I recently decided to celebrate the easing of lockdown by treating myself to a haircut. Going to the barbers for me has always been a treat. I'm a sucker for a bit of pampering and, in the days of life as a journalist in that London, myself and a friend would often venture to what I thought was quite a flash hairdressers run by a posse of almost identical and amazingly beautiful Hungarian women.
In retrospect, I now suspect it may have been part of a people smuggling operation. The haircuts and the level of pampering on offer was, however, a joy and worth any potential moral compromise.
Fast-forward a decade and I now have a new favourite barbers in Guildford. This is run by men. Proper men. With tattoos and muscles and opinions about sports. I generally go in and explain that I have no idea what I want doing as I don't know the terminology. But I'll give them a rough description and they'll tell me it in Barberage, which is the language of all male hairdressers. Then we'll swap pleasantries about football, which I studiously learn from the telly the night before, they'll get to work and I'll relax.
A strange thing happened the last time in, though. He was doing his thing and I was explaining why I thought Carlton Palmer was a massively under-rated defensive midfielder, and he started trimming my actual ears with an electric razor.

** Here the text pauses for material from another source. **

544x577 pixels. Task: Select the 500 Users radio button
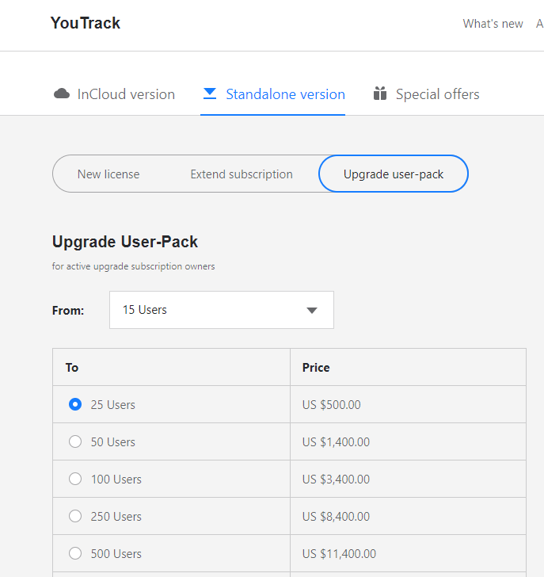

He didn't ask. He just went straight in. I am quite fastidious about ear and nasal hair. But I couldn't remember if I'd done it recently. He obviously thought I hadn't and he piled in. He probably assumed I was some old bloke who just didn't care any more. He was being kind. A bit like leaving a pile of paper towels nearby to help the drunk in the pub who's fallen asleep and pissed himself when he wakes up.
So I am now clearly the sort of man who needs additional help to remove his unsightly ear hair. It could be my lowest moment. If I hadn't had many more. Male grooming is a jungle.